22 Kasım 2024 Cuma

SON DÖNEMDE OKUDUKLARIM / HEPSİ TAVSİYE

 


Amerika, aşk ve saflık yeniden keşfedilebilir mi?
 
Sular Üstünde Gökler Altında, okurunu bir zaman makinesi gibi alıp 15. yüzyılın son demlerine götürüyor. Bu sürükleyici macerada rengârenk kahramanlarla birlikte İstanbul’dan Kırım’a, İspanya’ya, oradan Güney Amerika’ya ve Kazablanka’ya doğru nefes kesen bir yolculuğa çıkarken kendinizi birbirinden esrarlı olayların içinde bulacaksınız.
 
Hem aşk derdinden kaçmak hem de babasının hayallerini gerçekleştirerek esaslı bir kâşif olmak için yola çıkan Kalender, âlemden âleme, zamandan zamana, halden hale savrulurken kendini derin çatışmaların ortasında bulacaktır. Kader rüzgârı onu Kristof Kolomb ile buluşturacak ve bu ikili o güne kadar hiçbir denizcinin açılmaya cesaret edemediği karanlık okyanuslara yelken açacaktır. Bakir topraklar üzerinde yol alırken öte yandan da birbirlerinin karanlıklarını ve kuyularını göreceklerdir. Tam dünyayı avuçlarında tuttuklarını sanırlarken işler bambaşka bir hale evrilecek ve tabiri caizse kızılca kıyamet kopacaktır.
 
Kaptanlar, korsanlar, papazlar, şövalyeler, haydutlar, ressamlar, deniz kızları, kurbanlar, gizemli yerliler ve daha nicesiyle dolu bu görkemli atmosfer, aynı zamanda dönemin ruhunu tüm çıplaklığıyla yansıtan şehirler, yapılar, şarkılar, kitaplar, haritalar, diller ve katmanlı psikoportrelerle baş döndürüyor.
 
Son dönem Türk romanının dikkat çeken isimlerinden Kaan Murat Yanık, mitlerle bezediği büyülü gerçekçi olayların bir karnaval havası yarattığı romanında, okurunu masmavi okyanuslarda, kakao ve vanilya kokularının yükseldiği yemyeşil ormanlarda, ışıltılı kurbağaların zıpladığı düşlerde ve Doğu ile Batı'nın dikenli sınırlarında dolaşmaya, bu efsunlu serüvene katılmaya davet ediyor.
 
“Umut etmeye ve masalların içinde kaybolmaya ihtiyacımız var.
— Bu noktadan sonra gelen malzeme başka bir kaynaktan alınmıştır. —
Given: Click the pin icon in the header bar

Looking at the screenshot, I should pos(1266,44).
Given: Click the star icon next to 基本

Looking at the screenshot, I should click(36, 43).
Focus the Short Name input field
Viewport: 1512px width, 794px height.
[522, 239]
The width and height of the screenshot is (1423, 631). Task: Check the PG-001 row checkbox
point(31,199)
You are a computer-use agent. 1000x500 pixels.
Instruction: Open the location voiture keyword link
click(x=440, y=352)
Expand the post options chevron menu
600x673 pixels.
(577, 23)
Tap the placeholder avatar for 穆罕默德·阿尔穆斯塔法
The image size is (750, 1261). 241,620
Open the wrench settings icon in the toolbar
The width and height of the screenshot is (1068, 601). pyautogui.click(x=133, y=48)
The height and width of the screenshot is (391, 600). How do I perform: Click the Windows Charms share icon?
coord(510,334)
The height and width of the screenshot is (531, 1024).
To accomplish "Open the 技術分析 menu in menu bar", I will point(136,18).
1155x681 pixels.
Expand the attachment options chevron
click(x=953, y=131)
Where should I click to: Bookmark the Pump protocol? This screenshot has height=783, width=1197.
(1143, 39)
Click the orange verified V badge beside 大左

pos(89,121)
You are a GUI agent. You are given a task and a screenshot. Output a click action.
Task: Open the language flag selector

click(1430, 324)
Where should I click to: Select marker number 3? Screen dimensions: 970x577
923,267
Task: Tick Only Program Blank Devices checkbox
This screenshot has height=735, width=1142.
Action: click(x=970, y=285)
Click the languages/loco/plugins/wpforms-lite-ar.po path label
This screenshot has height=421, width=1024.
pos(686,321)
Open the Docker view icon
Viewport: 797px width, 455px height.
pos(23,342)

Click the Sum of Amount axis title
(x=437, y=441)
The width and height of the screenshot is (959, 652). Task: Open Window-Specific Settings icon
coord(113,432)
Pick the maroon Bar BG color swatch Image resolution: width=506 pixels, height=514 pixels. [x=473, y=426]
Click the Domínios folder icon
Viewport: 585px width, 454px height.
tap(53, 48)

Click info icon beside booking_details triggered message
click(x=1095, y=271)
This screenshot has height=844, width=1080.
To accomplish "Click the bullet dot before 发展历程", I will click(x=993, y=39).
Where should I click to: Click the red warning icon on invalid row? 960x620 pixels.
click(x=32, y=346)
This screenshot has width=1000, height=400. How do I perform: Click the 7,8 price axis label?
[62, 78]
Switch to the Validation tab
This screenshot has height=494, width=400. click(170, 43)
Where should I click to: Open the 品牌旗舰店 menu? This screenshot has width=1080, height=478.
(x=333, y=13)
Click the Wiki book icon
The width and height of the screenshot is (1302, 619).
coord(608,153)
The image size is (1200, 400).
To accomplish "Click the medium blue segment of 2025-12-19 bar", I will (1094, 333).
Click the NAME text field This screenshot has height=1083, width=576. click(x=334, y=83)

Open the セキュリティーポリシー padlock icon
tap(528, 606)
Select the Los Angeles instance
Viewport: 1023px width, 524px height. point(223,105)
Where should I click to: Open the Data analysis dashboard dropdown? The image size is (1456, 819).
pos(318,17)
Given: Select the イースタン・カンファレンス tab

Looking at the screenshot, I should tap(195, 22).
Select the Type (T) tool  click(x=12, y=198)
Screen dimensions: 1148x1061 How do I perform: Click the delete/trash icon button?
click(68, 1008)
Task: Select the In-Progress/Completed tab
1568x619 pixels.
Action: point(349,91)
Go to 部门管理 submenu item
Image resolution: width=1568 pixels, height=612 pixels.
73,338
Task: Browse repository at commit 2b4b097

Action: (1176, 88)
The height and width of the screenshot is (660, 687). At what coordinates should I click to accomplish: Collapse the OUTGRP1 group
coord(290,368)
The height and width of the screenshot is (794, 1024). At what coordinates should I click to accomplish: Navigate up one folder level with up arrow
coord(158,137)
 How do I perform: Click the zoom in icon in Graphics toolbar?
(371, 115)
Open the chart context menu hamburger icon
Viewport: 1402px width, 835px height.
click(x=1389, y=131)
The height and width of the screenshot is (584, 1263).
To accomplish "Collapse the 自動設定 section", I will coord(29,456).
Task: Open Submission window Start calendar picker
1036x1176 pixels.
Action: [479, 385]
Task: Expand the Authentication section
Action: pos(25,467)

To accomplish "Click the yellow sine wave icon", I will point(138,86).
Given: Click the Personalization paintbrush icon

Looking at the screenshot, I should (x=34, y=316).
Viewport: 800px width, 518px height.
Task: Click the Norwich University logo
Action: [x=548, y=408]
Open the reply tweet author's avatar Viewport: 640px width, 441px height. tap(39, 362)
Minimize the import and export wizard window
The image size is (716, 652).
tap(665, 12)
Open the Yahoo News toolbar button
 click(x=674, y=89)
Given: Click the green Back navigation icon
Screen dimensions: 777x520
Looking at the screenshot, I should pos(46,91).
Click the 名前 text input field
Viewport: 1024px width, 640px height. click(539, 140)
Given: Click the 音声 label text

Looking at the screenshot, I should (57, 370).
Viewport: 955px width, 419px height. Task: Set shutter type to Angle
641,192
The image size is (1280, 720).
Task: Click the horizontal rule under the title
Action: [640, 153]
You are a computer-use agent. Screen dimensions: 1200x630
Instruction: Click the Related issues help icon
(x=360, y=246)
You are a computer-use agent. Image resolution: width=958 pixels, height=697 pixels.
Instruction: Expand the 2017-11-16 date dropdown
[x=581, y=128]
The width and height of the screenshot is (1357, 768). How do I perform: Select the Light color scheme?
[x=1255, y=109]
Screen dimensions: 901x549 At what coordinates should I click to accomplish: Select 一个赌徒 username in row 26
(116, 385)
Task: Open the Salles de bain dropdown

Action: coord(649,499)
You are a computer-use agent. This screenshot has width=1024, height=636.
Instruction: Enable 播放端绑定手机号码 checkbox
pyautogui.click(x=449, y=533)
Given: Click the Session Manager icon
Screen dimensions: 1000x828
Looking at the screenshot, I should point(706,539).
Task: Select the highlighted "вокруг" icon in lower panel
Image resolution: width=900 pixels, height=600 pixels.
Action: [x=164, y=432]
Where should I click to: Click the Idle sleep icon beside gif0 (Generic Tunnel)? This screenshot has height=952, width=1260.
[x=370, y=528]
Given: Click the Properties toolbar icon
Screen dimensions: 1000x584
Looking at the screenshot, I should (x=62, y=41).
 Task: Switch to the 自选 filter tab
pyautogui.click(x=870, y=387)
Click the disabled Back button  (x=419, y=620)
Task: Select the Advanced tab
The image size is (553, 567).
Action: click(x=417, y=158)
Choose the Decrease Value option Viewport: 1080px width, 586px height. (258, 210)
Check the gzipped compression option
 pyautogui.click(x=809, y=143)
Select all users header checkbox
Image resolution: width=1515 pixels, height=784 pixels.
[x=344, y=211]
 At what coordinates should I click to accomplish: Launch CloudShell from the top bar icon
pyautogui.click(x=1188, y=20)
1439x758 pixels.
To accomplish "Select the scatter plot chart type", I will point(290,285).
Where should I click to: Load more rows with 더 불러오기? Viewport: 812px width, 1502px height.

Hayat karşısında başka türlü direnemeyiz.”


Romantika, Turgut Özakman`ın, Korkma İnsancık Korkma`dan sonra, ikinci romanı. Yine şaşırtıcı bir aşkın öyküsü. Bir aşk güzellemesi. 1960-1987 dönemine özgü çalkantılar. Sürprizler, oyunlar, dönüşümlerle dolu, gizemli bir ilişkinin gizli tarihi. Kuşaklar arası çatışmalar. Renkli, ilginç, şaşırtıcı karakterler. Kıvrak, akıcı, neşeli bir dil, yalın bir üslup. Çok acılı bir anlatım tekniği, usta işi bir kurgu. Konusu, kişileri, tekniği, kurgusu ile farklı bir roman.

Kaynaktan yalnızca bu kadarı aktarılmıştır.